* _To do_
Each line below containing the word "click" needs to be shown.

* _Material provided_
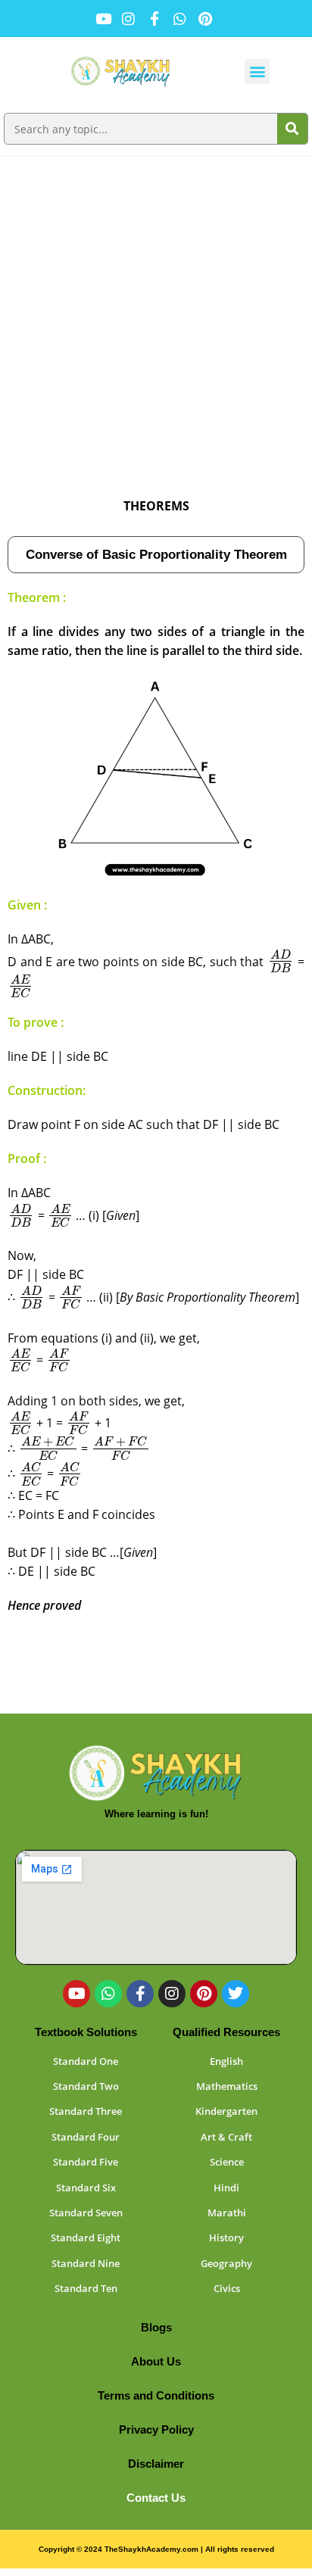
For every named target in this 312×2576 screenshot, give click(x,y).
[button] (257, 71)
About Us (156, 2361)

* * *

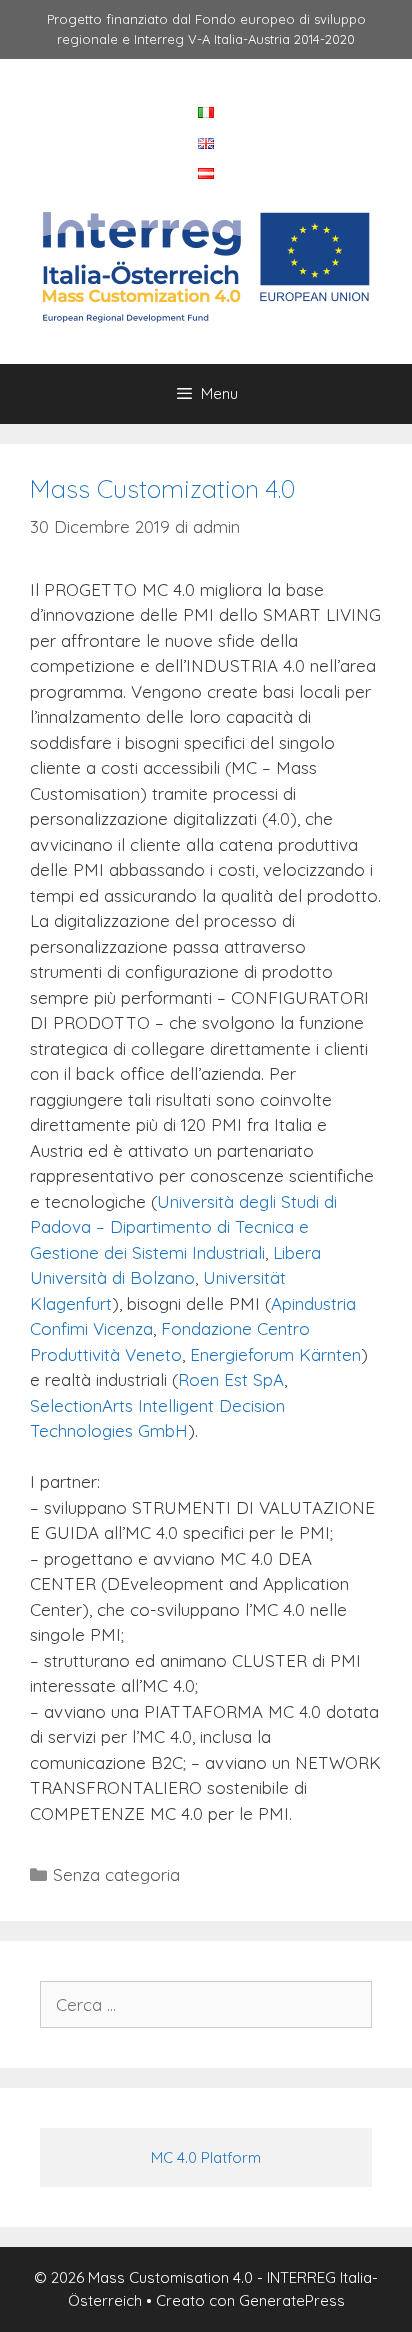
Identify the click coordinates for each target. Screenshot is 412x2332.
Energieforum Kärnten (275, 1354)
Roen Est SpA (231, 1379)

* _Result below_
For every named target in this 312×2576 screenshot, give click(x,y).
Identify the click coordinates for each target. Screenshot is 412x2332.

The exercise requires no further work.